Exercise instructions →
In the records from the start through the line containing "pyautogui.click(x=2416, y=717)", replace "symbol" with "icon" and write out those lines again with nothing else changed.

*** Information shown

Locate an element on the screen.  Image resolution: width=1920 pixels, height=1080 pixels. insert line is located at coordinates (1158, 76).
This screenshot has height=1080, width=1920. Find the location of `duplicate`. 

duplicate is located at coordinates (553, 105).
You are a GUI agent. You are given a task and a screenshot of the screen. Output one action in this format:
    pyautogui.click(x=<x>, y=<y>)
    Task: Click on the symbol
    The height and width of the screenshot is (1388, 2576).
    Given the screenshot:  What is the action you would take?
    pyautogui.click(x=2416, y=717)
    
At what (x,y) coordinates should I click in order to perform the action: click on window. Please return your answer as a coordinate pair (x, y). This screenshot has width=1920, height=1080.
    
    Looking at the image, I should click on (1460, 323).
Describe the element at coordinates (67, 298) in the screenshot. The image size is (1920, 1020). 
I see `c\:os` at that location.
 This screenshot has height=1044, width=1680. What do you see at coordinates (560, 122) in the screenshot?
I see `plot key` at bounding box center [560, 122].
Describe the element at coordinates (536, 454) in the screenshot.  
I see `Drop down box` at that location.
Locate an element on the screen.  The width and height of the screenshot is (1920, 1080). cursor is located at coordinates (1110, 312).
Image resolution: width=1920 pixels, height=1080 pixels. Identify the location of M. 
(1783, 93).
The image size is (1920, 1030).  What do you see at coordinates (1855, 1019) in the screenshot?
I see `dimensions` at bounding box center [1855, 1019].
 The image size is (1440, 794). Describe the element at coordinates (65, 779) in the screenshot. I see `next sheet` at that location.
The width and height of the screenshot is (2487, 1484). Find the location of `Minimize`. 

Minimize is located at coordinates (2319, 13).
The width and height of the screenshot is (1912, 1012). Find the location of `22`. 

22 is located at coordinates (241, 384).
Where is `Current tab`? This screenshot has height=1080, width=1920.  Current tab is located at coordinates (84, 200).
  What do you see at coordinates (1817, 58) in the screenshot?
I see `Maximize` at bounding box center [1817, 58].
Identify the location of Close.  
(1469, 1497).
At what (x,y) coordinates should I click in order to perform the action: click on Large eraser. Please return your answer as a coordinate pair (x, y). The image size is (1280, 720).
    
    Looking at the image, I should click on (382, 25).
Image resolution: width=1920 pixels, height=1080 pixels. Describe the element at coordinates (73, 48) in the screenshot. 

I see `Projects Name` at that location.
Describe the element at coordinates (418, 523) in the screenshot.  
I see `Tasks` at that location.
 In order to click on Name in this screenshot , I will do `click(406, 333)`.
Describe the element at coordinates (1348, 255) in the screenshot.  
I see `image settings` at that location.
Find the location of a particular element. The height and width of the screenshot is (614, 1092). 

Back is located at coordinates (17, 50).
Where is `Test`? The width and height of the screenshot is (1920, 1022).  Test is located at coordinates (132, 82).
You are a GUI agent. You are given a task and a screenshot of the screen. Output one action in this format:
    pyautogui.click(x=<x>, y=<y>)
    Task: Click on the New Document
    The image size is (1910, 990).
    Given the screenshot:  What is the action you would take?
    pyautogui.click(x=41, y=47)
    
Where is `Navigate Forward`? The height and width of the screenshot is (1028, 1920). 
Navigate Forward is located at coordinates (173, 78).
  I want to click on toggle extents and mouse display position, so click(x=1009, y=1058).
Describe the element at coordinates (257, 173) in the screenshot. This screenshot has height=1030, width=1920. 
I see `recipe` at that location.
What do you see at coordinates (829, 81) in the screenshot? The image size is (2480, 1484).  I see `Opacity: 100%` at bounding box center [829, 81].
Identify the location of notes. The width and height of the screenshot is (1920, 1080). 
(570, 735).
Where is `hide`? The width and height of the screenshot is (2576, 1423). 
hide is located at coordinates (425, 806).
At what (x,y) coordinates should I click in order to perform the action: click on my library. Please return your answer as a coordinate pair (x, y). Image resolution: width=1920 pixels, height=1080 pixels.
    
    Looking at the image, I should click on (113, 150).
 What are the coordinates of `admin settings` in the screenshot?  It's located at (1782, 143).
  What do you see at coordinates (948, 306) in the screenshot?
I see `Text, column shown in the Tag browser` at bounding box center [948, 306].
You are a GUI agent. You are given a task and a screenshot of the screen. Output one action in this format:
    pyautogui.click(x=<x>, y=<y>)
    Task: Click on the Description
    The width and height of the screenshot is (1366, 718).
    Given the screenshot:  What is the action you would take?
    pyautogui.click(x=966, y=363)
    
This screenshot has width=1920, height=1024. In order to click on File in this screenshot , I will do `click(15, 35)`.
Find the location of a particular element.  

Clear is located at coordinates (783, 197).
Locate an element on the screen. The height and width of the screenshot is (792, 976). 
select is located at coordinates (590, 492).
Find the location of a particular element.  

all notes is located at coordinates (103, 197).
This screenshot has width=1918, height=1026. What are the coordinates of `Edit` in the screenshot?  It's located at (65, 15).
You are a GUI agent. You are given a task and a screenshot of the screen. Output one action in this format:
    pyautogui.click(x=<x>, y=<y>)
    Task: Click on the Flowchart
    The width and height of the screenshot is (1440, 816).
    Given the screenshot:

******

Problem solution →
Locate an element on the screen.  Image resolution: width=1920 pixels, height=1080 pixels. insert line is located at coordinates (1158, 76).
This screenshot has height=1080, width=1920. Find the location of `duplicate`. 

duplicate is located at coordinates (553, 105).
You are a GUI agent. You are given a task and a screenshot of the screen. Output one action in this format:
    pyautogui.click(x=<x>, y=<y>)
    Task: Click on the icon
    The height and width of the screenshot is (1388, 2576).
    Given the screenshot:  What is the action you would take?
    pyautogui.click(x=2416, y=717)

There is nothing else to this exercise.